SOFÍA MORÁN
Esta semana, el sistema de transporte Va y Ven nos ha dejado una imagen reveladora: unidades detenidas, protestas estudiantiles y una pregunta colectiva flotando en el ambiente lluvioso de Mérida. Más allá de los titulares, lo que estamos presenciando es la compleja realidad de un derecho humano fundamental como la movilidad que está chocando con realidades estructurales que merecen mirada crítica, no solo señalamiento fácil.

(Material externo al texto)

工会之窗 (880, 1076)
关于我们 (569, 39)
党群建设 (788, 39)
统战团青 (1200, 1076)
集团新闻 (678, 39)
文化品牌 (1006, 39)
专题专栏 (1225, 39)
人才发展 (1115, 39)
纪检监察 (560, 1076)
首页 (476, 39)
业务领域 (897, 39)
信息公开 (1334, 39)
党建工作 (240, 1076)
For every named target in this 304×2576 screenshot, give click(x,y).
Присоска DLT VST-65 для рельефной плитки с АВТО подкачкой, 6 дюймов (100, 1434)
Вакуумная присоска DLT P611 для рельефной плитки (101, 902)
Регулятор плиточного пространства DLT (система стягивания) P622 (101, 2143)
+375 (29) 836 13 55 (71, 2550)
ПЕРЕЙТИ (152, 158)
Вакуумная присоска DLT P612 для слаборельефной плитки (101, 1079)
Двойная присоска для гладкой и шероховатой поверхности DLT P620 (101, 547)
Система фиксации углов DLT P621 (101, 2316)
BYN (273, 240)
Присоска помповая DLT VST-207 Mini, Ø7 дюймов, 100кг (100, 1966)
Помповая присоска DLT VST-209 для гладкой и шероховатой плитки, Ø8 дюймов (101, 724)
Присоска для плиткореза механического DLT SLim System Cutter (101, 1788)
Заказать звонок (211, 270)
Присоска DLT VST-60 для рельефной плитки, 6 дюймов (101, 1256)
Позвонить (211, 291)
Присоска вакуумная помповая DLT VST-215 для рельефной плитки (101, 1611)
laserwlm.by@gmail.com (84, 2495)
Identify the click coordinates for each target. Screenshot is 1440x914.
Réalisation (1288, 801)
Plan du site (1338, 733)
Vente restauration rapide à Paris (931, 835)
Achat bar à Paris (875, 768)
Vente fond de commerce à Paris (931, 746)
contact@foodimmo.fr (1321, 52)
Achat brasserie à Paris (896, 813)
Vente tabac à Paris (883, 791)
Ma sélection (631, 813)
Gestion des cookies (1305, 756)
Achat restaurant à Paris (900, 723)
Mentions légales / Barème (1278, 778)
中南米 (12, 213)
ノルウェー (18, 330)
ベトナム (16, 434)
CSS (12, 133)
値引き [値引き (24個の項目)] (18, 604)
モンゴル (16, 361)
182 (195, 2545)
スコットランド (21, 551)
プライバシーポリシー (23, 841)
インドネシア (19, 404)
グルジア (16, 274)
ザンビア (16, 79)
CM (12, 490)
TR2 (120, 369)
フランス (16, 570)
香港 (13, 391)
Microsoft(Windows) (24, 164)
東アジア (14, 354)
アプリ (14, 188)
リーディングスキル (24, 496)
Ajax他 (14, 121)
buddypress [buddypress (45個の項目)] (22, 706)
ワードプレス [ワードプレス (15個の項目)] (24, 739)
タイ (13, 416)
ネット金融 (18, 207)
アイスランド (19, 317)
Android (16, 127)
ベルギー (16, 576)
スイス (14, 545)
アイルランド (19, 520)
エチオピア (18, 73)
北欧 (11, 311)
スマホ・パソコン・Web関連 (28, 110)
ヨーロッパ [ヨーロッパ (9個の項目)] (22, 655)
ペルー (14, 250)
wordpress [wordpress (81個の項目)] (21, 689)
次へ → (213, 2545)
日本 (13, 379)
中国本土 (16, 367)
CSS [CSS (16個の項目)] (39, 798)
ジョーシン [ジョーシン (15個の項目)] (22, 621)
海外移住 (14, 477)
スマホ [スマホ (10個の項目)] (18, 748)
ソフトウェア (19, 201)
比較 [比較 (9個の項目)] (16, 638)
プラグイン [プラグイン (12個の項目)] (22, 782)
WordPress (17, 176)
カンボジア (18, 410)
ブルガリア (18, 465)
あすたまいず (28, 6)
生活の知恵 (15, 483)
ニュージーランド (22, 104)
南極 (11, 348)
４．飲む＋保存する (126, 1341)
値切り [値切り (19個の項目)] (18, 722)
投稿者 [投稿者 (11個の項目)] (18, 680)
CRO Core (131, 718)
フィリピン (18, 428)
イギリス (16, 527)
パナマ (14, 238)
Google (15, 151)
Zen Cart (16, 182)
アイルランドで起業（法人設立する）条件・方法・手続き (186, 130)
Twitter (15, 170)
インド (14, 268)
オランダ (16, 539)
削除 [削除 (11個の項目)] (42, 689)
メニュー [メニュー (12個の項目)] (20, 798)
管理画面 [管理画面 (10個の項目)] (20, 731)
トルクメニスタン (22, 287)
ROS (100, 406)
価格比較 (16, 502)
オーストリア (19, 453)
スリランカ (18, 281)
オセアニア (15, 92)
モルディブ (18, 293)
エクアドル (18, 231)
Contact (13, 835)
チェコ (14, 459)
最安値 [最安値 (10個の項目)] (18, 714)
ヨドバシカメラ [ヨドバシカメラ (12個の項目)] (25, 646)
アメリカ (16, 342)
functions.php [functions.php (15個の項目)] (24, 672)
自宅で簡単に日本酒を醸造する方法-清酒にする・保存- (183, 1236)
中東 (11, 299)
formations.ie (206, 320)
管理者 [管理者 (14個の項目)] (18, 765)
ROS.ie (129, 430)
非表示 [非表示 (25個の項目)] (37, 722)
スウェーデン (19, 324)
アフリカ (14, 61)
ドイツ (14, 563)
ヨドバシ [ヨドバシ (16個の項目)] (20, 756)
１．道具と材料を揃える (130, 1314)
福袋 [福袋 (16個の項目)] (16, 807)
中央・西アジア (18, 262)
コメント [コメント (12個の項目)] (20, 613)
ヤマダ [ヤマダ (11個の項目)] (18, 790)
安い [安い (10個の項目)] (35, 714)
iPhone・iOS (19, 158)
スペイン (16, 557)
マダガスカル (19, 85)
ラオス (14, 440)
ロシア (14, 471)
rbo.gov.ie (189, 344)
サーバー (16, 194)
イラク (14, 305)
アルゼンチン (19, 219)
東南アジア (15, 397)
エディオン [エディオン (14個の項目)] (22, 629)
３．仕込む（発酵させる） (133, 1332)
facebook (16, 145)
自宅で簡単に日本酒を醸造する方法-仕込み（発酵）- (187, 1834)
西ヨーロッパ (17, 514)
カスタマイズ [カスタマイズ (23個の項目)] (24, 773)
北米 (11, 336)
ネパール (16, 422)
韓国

El transporte público siempre ha sido ese termómetro silencioso que mide la salud de una sociedad. En Yucatán, donde la Ley de Movilidad y Seguridad Vial promete igualdad y accesibilidad, el reciente paro de la ruta Circuito Metropolitano desencadenado por el atraso en el pago a los conductores, nos recordó cuán frágil puede ser ese equilibrio. Mientras la ATY explicaba que se trató de un bloqueo bancario y no de negligencia, las imágenes de unidades antiguas y taxis intentando cubrir rutas esenciales no eran sólo una solución de emergencia, eran el síntoma de un sistema que carga con desafíos acumulados desde su concepción.
Quienes usamos el Va y Ven diariamente, especialmente quienes dependen de él para llegar a sus escuelas y trabajos, sabemos que este no es un problema de un solo factor. Es la suma de capas: infraestructura subutilizada por falta de capacitación, rutas que no conectan con las realidades de los usuarios, decisiones que parecen desconocer la vida cotidiana de quienes pagan el pasaje, y ahora, la preocupación legítima de quienes conducen sobre la puntualidad de sus ingresos.
Lo más aleccionador ha sido ver cómo las juventudes, lejos de conformarse con la queja, organizaron una protesta pacífica y están construyendo propuestas. No se trata solo de exigir trasbordos o tarjetas estudiantiles, sino de cuestionar la lógica misma del sistema: ¿está sirviendo realmente al derecho a la movilidad o estamos priorizando números sobre personas? Cuando jóvenes investigan, documentan fallas y se organizan, están ejerciendo ese pensamiento crítico que tantas veces pedimos desde la teoría pero que rara vez vemos en práctica.
El derecho a moverse con dignidad por nuestra ciudad no es un privilegio: es la base que permite acceder a educación, salud y trabajo. La transformación hacia un transporte híbrido más sostenible era una promesa loable, pero la sostenibilidad no es solo ambiental, es también social y económica. Un transporte verdaderamente sostenible no puede operar si su modelo económico lo hace inviable en el largo plazo.
Invito a mirar más allá de la situación actual. Las juventudes ya nos están mostrando el camino: no se trata de derribar, sino de construir; no de señalar, sino de comprender para transformar. Tal vez en este momento incómodo esté la semilla de un diálogo necesario, uno donde planificadores, operarios, usuarios y gobierno encuentren ese punto medio donde la movilidad deje de ser un problema y se convierta en ese derecho tangible que merecemos todos los yucatecos.